(Pixel coordinate grounding data)
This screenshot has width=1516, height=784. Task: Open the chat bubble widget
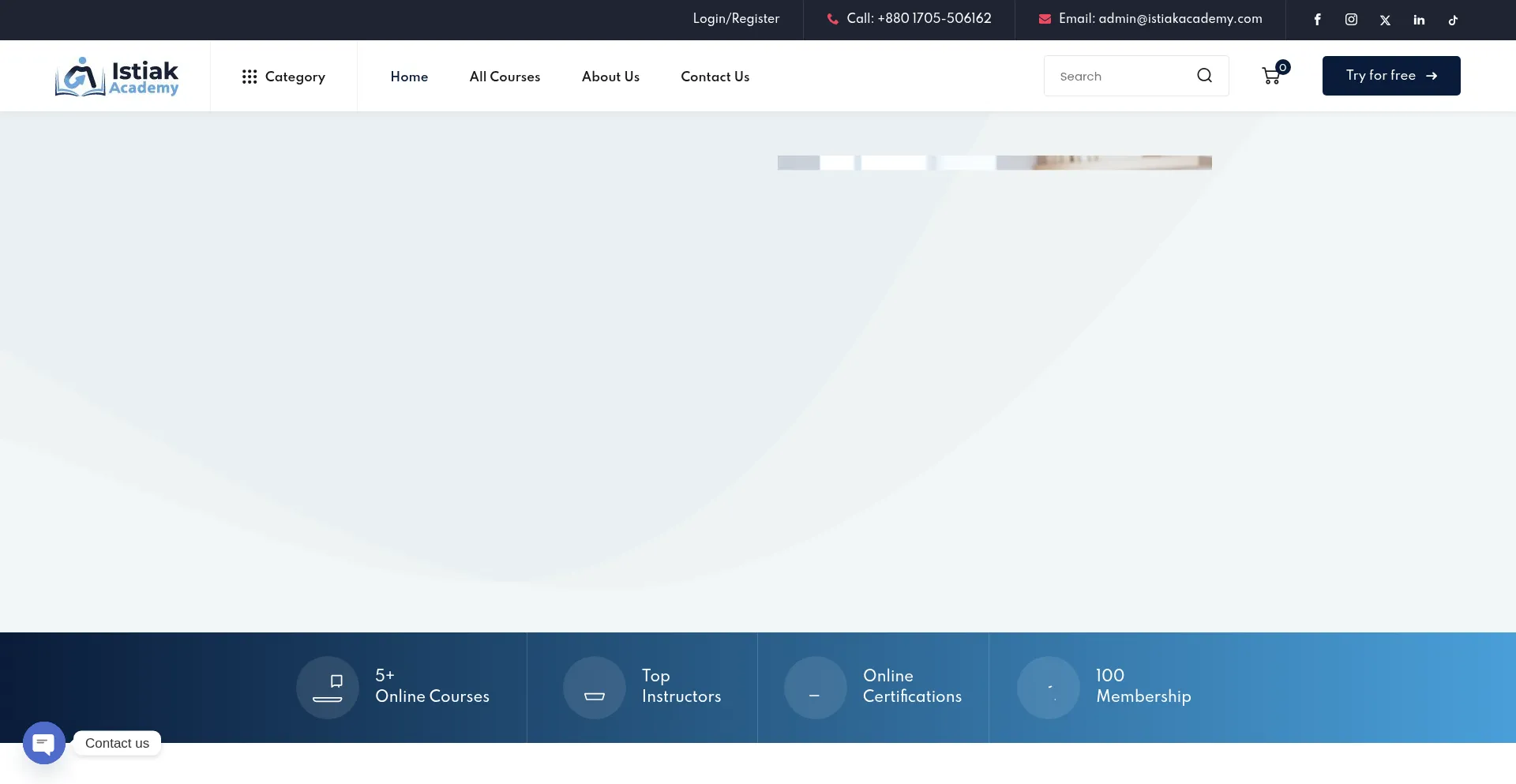point(44,743)
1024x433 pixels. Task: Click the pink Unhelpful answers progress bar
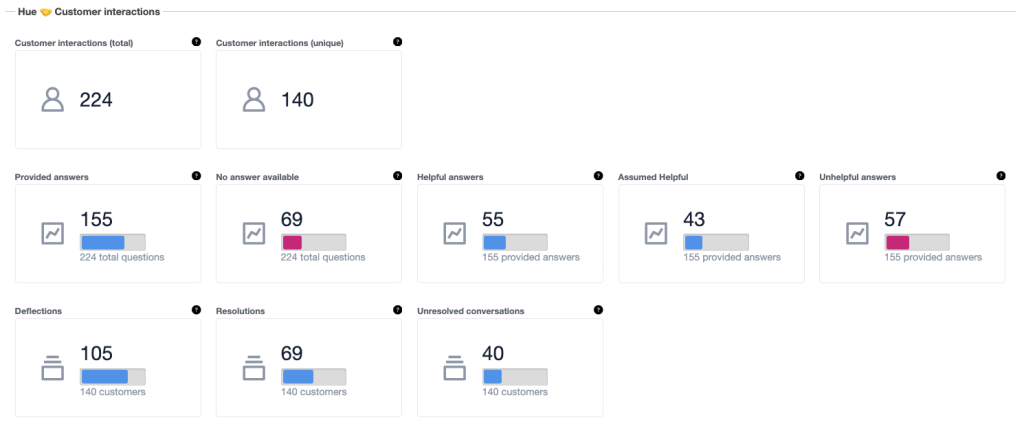coord(897,242)
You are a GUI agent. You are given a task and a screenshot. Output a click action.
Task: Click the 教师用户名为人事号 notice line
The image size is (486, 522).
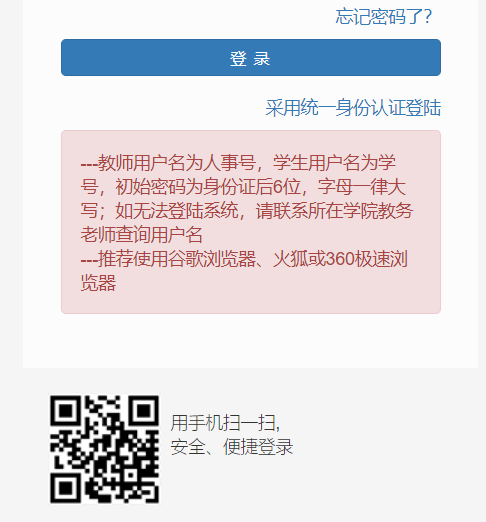point(177,163)
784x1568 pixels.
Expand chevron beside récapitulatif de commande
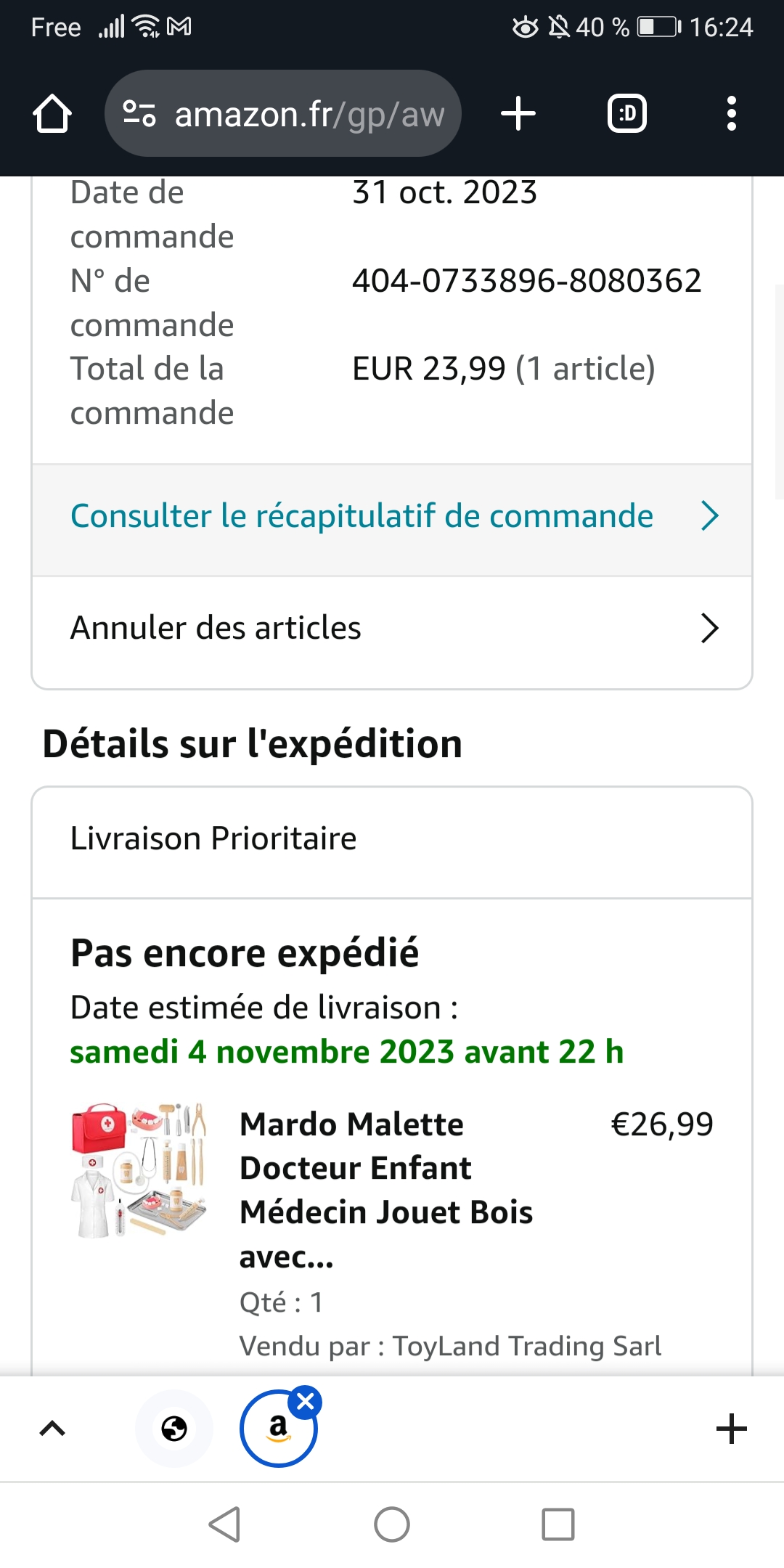(709, 516)
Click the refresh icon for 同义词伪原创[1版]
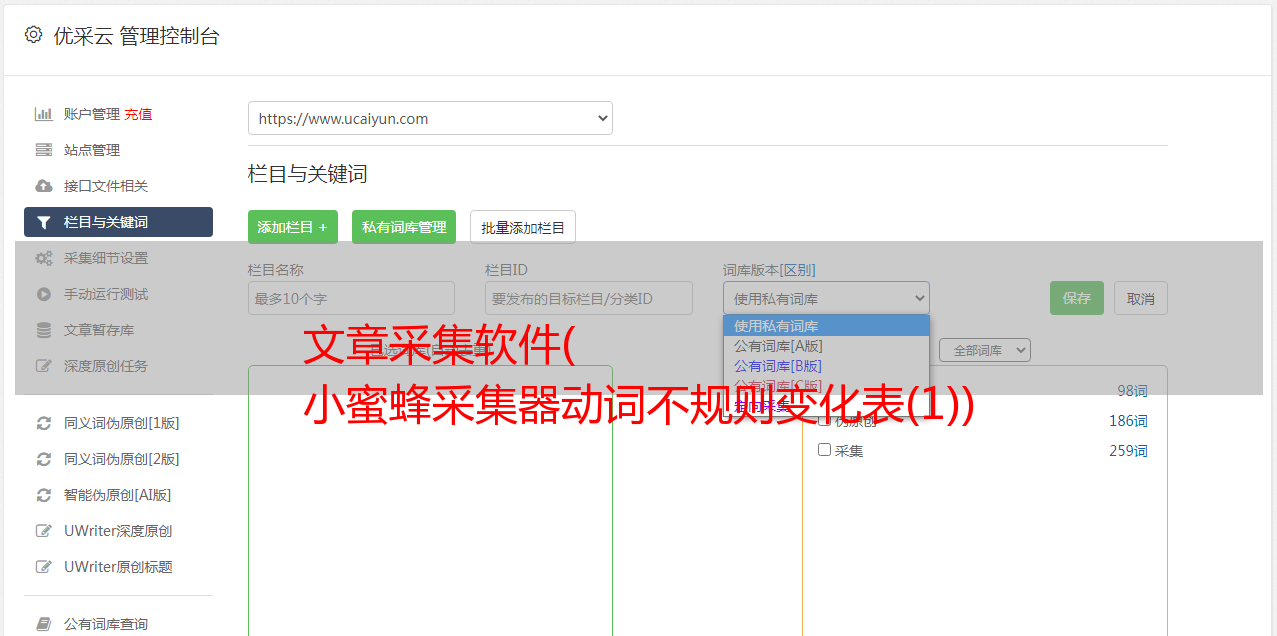 pyautogui.click(x=43, y=423)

• _AIM OF THE EXERCISE_:
Your copy should hold only the lines from the line with "You are a GUI" through the end of the data above, both ends included, transcribed exactly and without pictures.

• _TASK SOLUTION_:
You are a GUI agent. You are given a task and a screenshot. Output a click action.
Task: Click the 教师用户名为人事号 notice line
The image size is (486, 522).
point(177,163)
784x1568 pixels.
Expand chevron beside récapitulatif de commande
(709, 516)
Click the refresh icon for 同义词伪原创[1版]
 pyautogui.click(x=43, y=423)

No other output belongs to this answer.